Wednesday, May 18, 2011

I think I am having birthday blues

I don't really care that I am getting a year older. I could care less about that. Getting older is a human thing that no matter how many needles people stick to their faces can not be changed.

But I have decided after seeing the astronomical deductions on my &$#^ payslip that my dream job is a nightmare that is waiting to happen.

So I have decided that this year I would seriously consider either getting alternative means to earn moolah or I would move to a job *that I may or may not hate* but pays a lot more than my present job.

Don't get me wrong. I love my job. I love my co-workers. most of my co-workers. But I can't keep staying in debt with my mom and not have enough money to eventually be the bread winner of my own family.

Most of my friends are doing okay. I think they have three times or fifteen times more stress in their lives than I do. And the stress is reflected on their paychecks. At least in their cases they are happy at least two times a month. In my case, there is not even that. Sure I am stress-free in general or happy in general. But it's a pain.

I can't be idealistic anymore. I need to be an adult.

Plan A: Get a writing gig that pays.

I need to write novels or something else that I can market. I think I can't write for my old SEO job since I haven't written in a lonnnnnnnnnnng time. I think I am probably on probationary and I don't have a homebased internet source so I can't do that. But if I will stay in my schedule-easy job, I can write novels. I just hope my fear of rejection doesn't get in the way.

Plan B: Convergy's

I promised Trina that if I ever decide to go back to that industry that I would try to work in her company. I just hope that I am still as trainable as I was before. I am sure I am. But it's sooooooo stressful. ^.^ I will try to go to the gym once I can afford it.

* I am actually just waiting for one of two things. I get a writing gig that pays or I get enough money for a deposit and lee way so that I can look for a new job if any case this kind of pay won't cut it. I also need a roomate for my hole in the wall room that costs an arm and a leg.

I need to pay my mommy debt (my debt to my mom) and I need to save for my future. I want to be able to buy my own house and be able to have a place to call my own (preferably in the metro or in LB) and then write for money.
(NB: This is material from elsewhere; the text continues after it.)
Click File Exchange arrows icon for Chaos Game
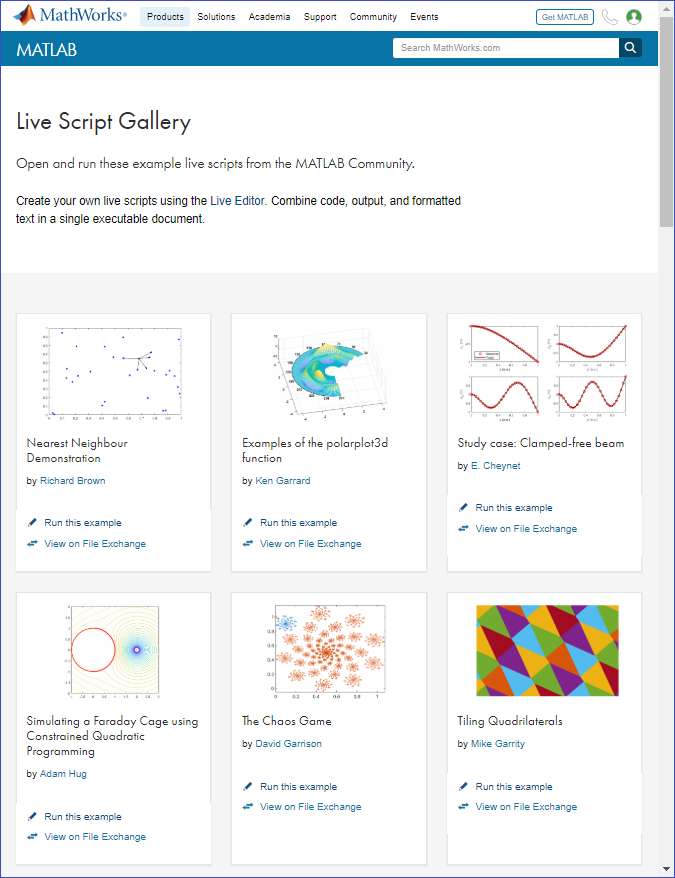The height and width of the screenshot is (878, 675). [248, 807]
It's time to stop being an idealistic "My life is not worth this much." Because frankly, my skills are not worth this little.


1 comment:

  1. Awww good luck with that, Sam. Somehow I feel the same thing so now here I am thinking that I should get another job just to add to the money that I already earn from teaching at home. More students at home = more stress but more money. What can I do? I wasn't born a millionaire. Even if I didn't want to be stressed out and all. Looks like sometimes we just gotta do what we gotta do.